Question

Find the value of $\dfrac{{1 + {{\tan }^2}A}}{{1 + {{\cot }^2}A}} = - - - - - $
A) ${\sec ^2}A$
B) $ - 1$
C) ${\cot ^2}A$
D) ${\tan ^2}A$

Answer 1

Hint: We will be making use of the basic trigonometric identities and reciprocal functions to solve the problem. The three main trigonometric identities are sine, cosine and tangent. We will make use of the below mentioned formulas to solve this question.
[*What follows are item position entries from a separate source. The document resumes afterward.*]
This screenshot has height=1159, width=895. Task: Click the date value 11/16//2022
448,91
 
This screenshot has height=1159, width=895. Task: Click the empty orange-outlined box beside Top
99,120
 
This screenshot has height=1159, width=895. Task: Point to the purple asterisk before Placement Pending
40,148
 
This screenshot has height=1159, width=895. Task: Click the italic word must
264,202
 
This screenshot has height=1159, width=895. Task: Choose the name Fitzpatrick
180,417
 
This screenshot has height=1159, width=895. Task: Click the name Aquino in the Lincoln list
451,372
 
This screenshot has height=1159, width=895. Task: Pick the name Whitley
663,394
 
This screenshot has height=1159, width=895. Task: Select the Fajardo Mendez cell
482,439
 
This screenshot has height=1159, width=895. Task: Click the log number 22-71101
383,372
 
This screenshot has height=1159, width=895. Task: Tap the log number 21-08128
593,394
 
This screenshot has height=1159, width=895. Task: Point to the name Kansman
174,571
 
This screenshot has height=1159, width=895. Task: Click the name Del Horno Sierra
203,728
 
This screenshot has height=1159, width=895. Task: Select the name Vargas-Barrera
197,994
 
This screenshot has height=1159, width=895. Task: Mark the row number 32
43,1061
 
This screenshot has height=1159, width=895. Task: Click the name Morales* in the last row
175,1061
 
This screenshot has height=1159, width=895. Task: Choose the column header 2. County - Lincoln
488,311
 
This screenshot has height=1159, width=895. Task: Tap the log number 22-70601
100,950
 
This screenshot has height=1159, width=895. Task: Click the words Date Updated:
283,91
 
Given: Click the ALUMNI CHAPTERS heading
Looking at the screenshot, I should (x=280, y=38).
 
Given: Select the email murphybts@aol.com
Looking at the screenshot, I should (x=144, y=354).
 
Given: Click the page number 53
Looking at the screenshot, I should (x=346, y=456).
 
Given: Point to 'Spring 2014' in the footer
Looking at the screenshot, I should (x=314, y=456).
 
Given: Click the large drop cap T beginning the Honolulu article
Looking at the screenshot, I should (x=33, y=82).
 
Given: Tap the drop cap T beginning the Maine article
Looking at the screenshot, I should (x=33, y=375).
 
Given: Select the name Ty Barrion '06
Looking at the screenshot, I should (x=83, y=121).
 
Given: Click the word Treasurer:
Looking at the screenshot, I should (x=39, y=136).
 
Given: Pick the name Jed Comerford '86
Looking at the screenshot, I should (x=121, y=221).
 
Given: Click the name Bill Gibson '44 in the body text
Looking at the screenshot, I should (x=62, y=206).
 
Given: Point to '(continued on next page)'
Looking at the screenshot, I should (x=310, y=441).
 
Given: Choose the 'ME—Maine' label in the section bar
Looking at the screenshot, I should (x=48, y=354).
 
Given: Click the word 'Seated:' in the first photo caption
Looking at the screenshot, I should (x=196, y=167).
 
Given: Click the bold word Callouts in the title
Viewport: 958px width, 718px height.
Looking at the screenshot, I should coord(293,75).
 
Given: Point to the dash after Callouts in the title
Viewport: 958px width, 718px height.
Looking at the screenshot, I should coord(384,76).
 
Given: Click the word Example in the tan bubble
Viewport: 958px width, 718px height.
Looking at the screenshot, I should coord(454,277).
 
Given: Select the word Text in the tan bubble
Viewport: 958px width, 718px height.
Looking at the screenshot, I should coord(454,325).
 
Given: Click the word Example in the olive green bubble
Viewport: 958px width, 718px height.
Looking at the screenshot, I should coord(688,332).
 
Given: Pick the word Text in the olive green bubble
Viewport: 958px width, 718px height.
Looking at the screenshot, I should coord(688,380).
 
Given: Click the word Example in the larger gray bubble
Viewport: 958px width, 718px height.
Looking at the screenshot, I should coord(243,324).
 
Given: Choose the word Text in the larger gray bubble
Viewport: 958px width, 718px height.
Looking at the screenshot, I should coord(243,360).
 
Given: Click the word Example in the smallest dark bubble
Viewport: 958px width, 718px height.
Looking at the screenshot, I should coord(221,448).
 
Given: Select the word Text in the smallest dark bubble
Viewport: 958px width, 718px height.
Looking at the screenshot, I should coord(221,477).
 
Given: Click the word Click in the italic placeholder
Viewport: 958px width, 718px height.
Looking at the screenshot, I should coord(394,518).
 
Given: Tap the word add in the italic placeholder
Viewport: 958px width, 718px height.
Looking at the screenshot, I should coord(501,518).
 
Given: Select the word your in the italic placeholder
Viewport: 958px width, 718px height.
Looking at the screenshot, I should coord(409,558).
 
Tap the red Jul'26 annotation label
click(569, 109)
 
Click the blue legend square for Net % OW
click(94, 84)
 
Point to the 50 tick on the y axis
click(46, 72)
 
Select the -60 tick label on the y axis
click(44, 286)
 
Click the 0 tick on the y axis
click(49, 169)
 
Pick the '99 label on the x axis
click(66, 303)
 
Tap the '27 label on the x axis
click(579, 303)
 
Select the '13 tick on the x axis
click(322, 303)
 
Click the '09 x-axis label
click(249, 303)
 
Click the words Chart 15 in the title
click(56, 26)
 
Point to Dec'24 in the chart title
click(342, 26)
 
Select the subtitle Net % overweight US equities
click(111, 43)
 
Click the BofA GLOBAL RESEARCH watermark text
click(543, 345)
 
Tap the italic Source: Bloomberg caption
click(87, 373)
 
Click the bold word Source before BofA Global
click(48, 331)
Formula used: $1 + {\tan ^2}A = {\sec ^2}A$
$1 + {\cot ^2}A = \cos e{c^2}A$
${\tan ^2}A = \dfrac{{{{\sin }^2}A}}{{{{\cos }^2}A}}$
${\cot ^2}A = \dfrac{{{{\cos }^2}A}}{{{{\sin }^2}A}}$
${\cos ^2}A + {\sin ^2}A = 1$

Complete step-by-step answer:
Let us consider the given term as $A = \dfrac{{1 + {{\tan }^2}A}}{{1 + {{\cot }^2}A}}$
Now substitute the trigonometric identities, we get
$\Rightarrow$$A = \dfrac{{1 + \dfrac{{{{\sin }^2}A}}{{{{\cos }^2}A}}}}{{1 + \dfrac{{{{\cos }^2}A}}{{{{\sin }^2}A}}}}$
Now take the reciprocal in the numerator and denominator, we get
$\Rightarrow$$A = \dfrac{{\dfrac{{{{\cos }^2}A + {{\sin }^2}A}}{{{{\sin }^2}A}}}}{{\dfrac{{{{\cos }^2}A + {{\sin }^2}A}}{{{{\cos }^2}A}}}}$
We know that, ${\cos ^2}A + {\sin ^2}A = 1$
We get, $A = \dfrac{{\dfrac{1}{{{{\cos }^2}A}}}}{{\dfrac{1}{{{{\sin }^2}A}}}}$
Rewrite the above equation, we get
$\Rightarrow$$A = \dfrac{1}{{{{\cos }^2}A}} \times \dfrac{{{{\sin }^2}A}}{1}$
This implies, $A = \dfrac{{{{\sin }^2}A}}{{{{\cos }^2}A}}$
$ \Rightarrow A = {\tan ^2}A$
Hence, $\dfrac{{1 + {{\tan }^2}A}}{{1 + {{\cot }^2}A}} = {\tan ^2}A$

$\therefore $ The answer is option (D).

Additional information: There are six trigonometric ratios, sine, cosine, tangent, cosecant, secant and cotangent. These six trigonometric ratios are abbreviated as sin, cos, tan, cosec, sec, cot. These are referred to as ratios since they can be expressed in terms of the sides of a right angle for a specific angle $\theta $. The main trigonometric identities between trigonometric functions are proved, using mainly the geometric of the right triangle. Trigonometry is found all throughout geometry, as every straight sided shape may be broken into as a collection of triangles and it is a study of the relationship between sides and angles of triangles.

Note: There is another method to solve this problem. Here also we are going to use the trigonometric formulas which are mentioned above already.
Using trigonometric identities, we know that
 $A = \dfrac{{1 + {{\tan }^2}A}}{{1 + {{\cot }^2}A}}$
Substitute the identities, we get
$A = \dfrac{{{{\sec }^2}A}}{{\cos e{c^2}A}}$
Now taking reciprocals, we get
$A = \dfrac{{{{\sin }^2}A}}{{{{\cos }^2}A}}$
This implies, $A = {\tan ^2}A$
So by following these procedures also we can get the correct answer.